**Given task 1:** Return the portion of the passage on TIPS from "I'm not done" to "not to like?", copied word for word.

**Document excerpt:**
┌────────
The problem is, Cutwater’s research shows that TIPS have zero correlation to inflation.

Fascinating. Forbes is claiming that inflation linked treasuries have no correlation to inflation. I'm having the same reaction one would have if Forbes declared that gravity has zero correlation to falling objects.

I'm not done yet though. There's much more to be sarcastic about.

Corso figures a 10-year TIPS could lose 10% or more of its value if real rates double to their historical norm of about 3%. Until recently, real rates tended to track overall growth in Gross Domestic Product.

First of all, if I buy a 10-year TIPS and hold it until maturity then I will not lose so much as a penny if real rates double. I will have simply lost the opportunity to do better. That's all. No big deal. Not only that, but I even root for that outcome. It would mean that when the TIPS in my bond ladder mature then I could reinvest them at a higher rate. What's not to like?
└────────
**Given entries:**
┌────────
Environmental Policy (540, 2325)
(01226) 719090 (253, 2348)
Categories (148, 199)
└────────
┌────────
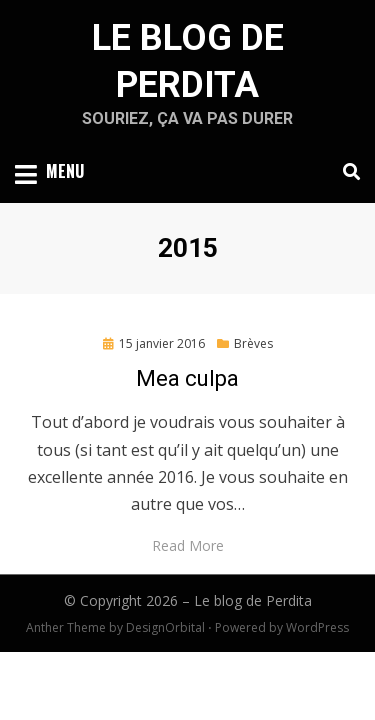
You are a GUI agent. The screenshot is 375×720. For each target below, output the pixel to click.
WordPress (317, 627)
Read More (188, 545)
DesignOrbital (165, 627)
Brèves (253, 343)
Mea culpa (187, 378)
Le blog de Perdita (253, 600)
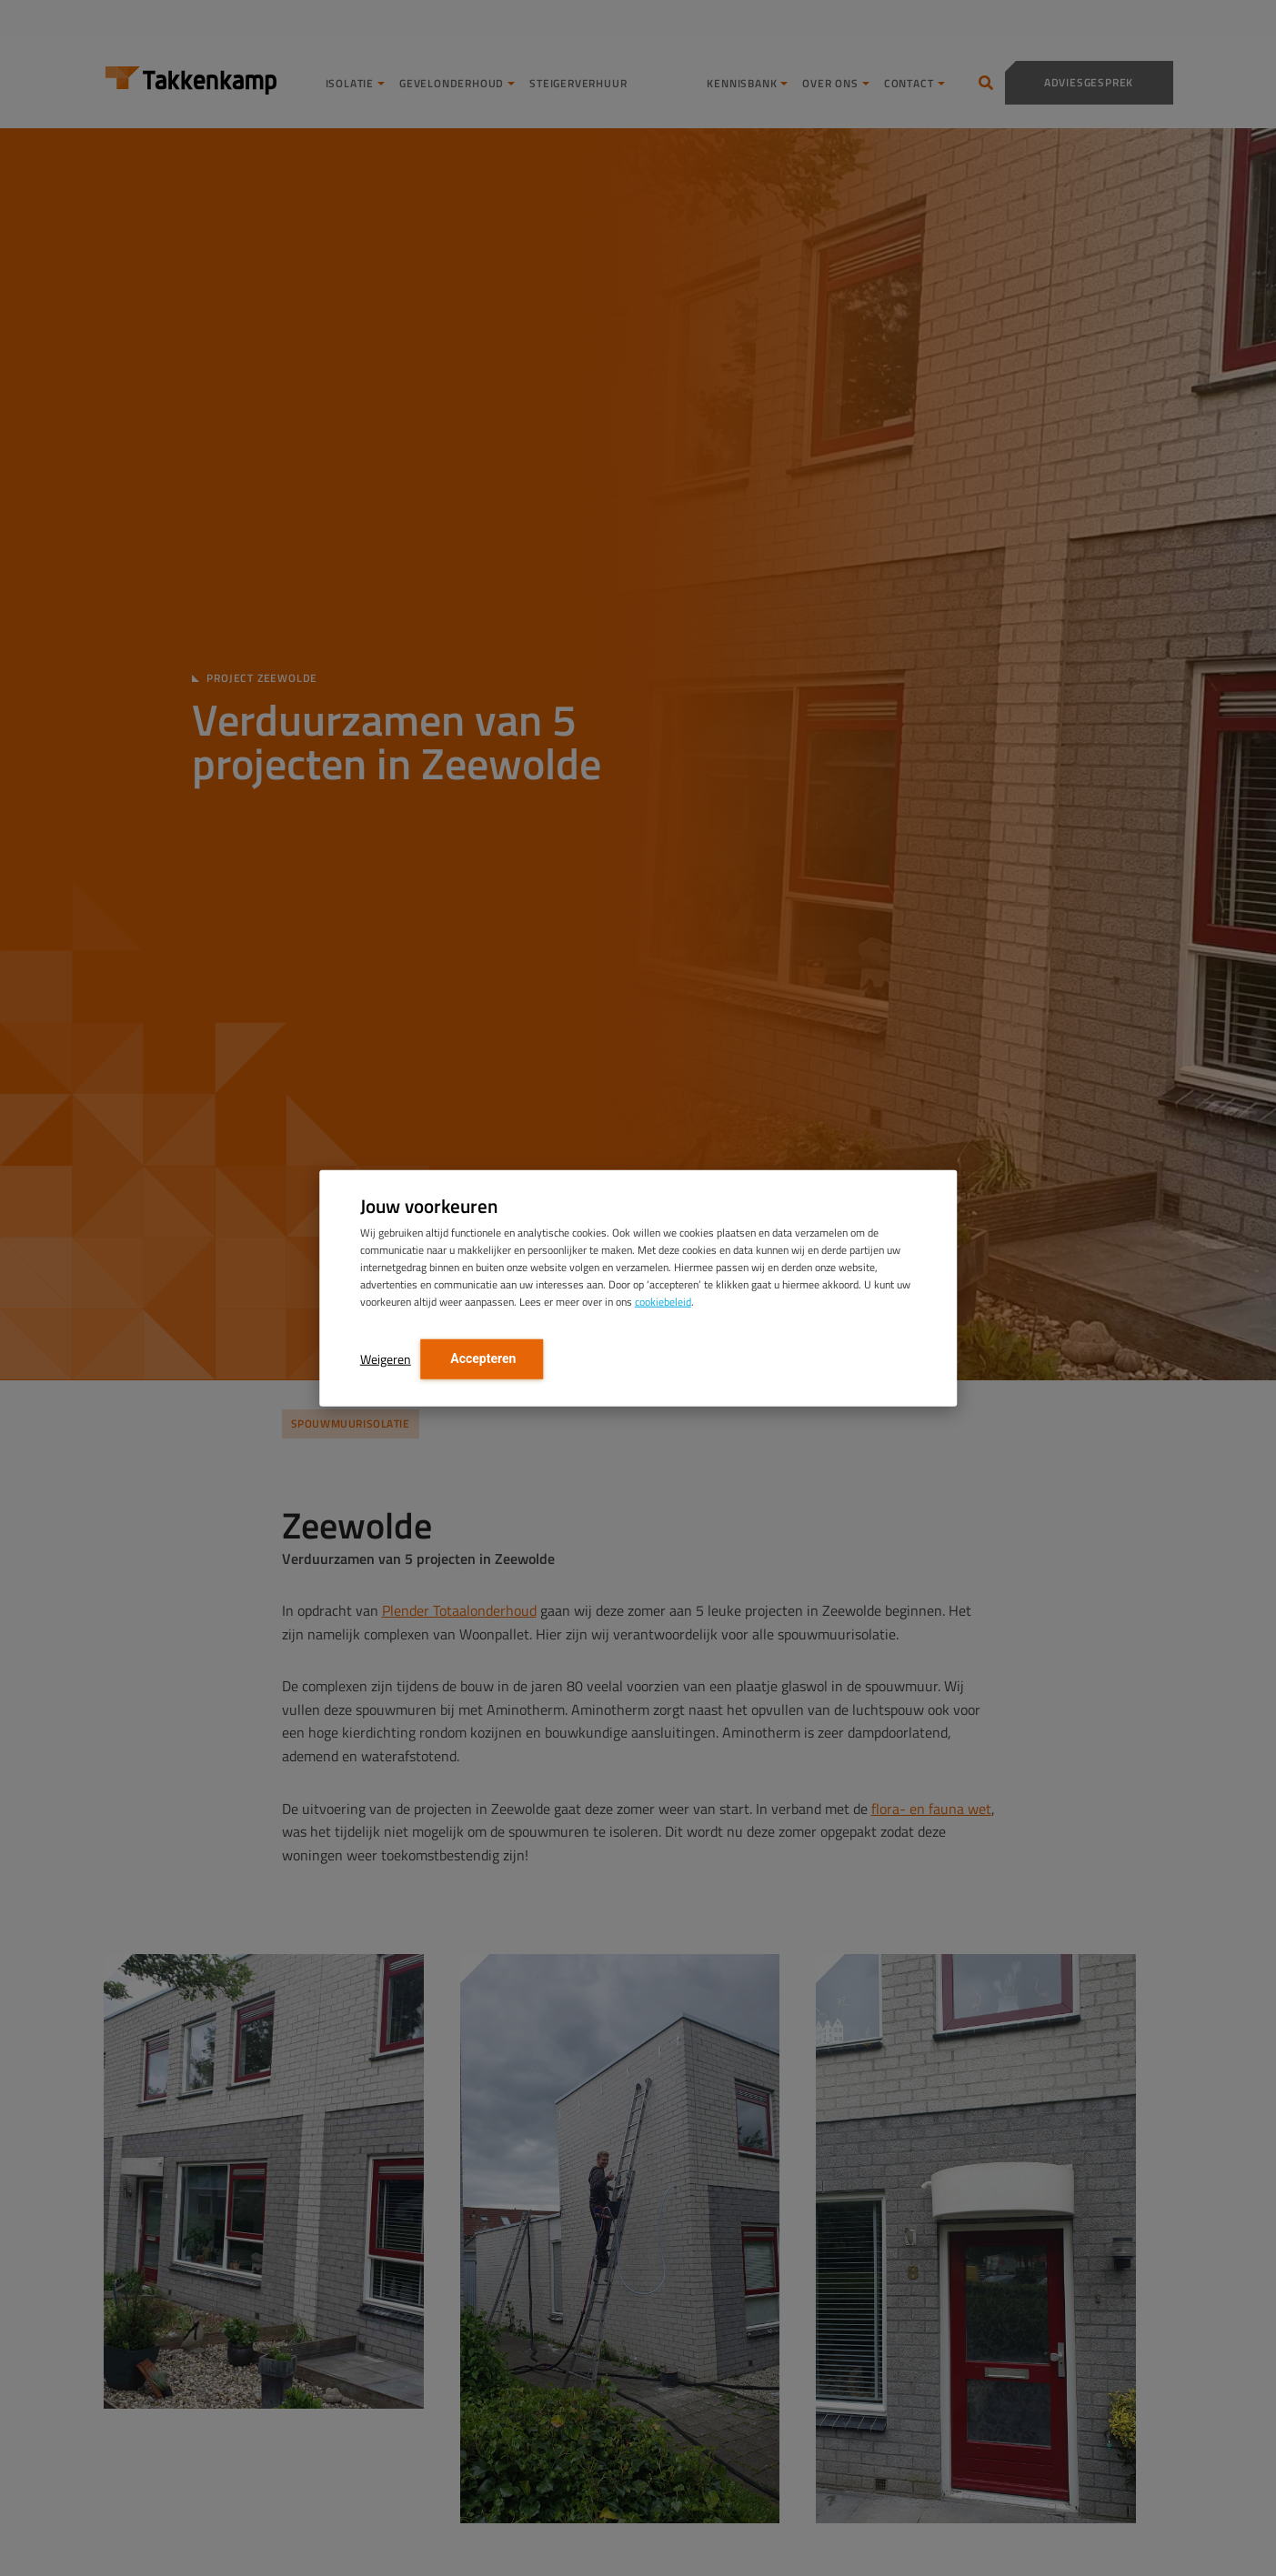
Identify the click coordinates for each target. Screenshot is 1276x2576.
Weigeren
└────────
┌────────
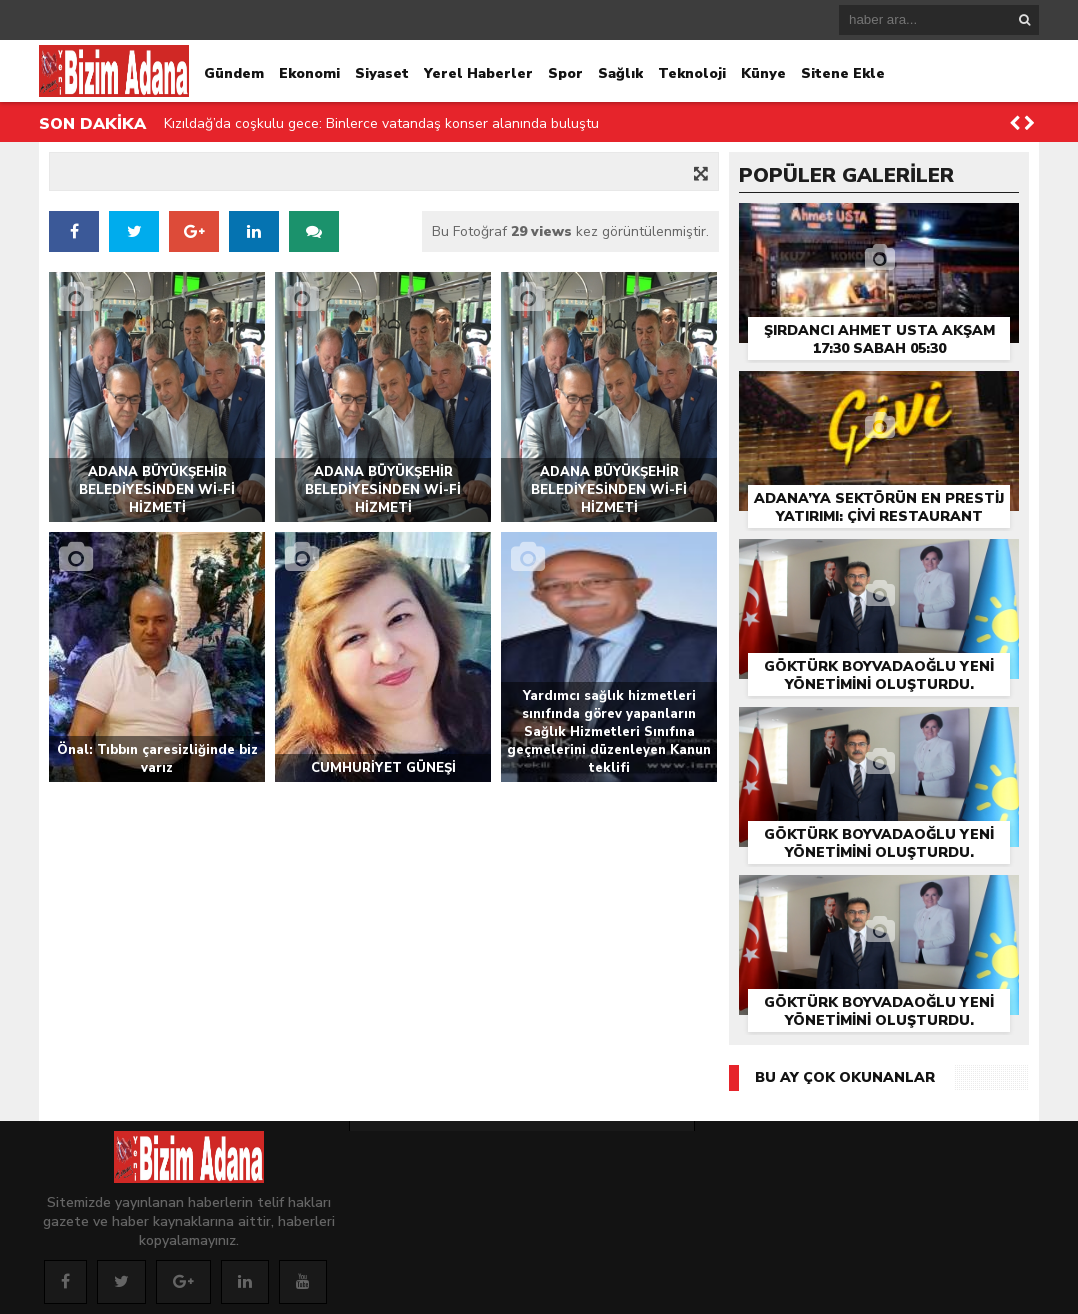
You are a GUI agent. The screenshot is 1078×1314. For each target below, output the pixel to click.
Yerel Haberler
└────────
**Given task 2:** Retype the records from the line with "Read More (188, 545)" to the line with "Le blog de Perdita (253, 600)", reproducing each line precisely.

**Solution 1:**
I'm not done yet though. There's much more to be sarcastic about.

Corso figures a 10-year TIPS could lose 10% or more of its value if real rates double to their historical norm of about 3%. Until recently, real rates tended to track overall growth in Gross Domestic Product.

First of all, if I buy a 10-year TIPS and hold it until maturity then I will not lose so much as a penny if real rates double. I will have simply lost the opportunity to do better. That's all. No big deal. Not only that, but I even root for that outcome. It would mean that when the TIPS in my bond ladder mature then I could reinvest them at a higher rate. What's not to like?

**Solution 2:**
Read More (188, 545)
DesignOrbital (165, 627)
Brèves (253, 343)
Mea culpa (187, 378)
Le blog de Perdita (253, 600)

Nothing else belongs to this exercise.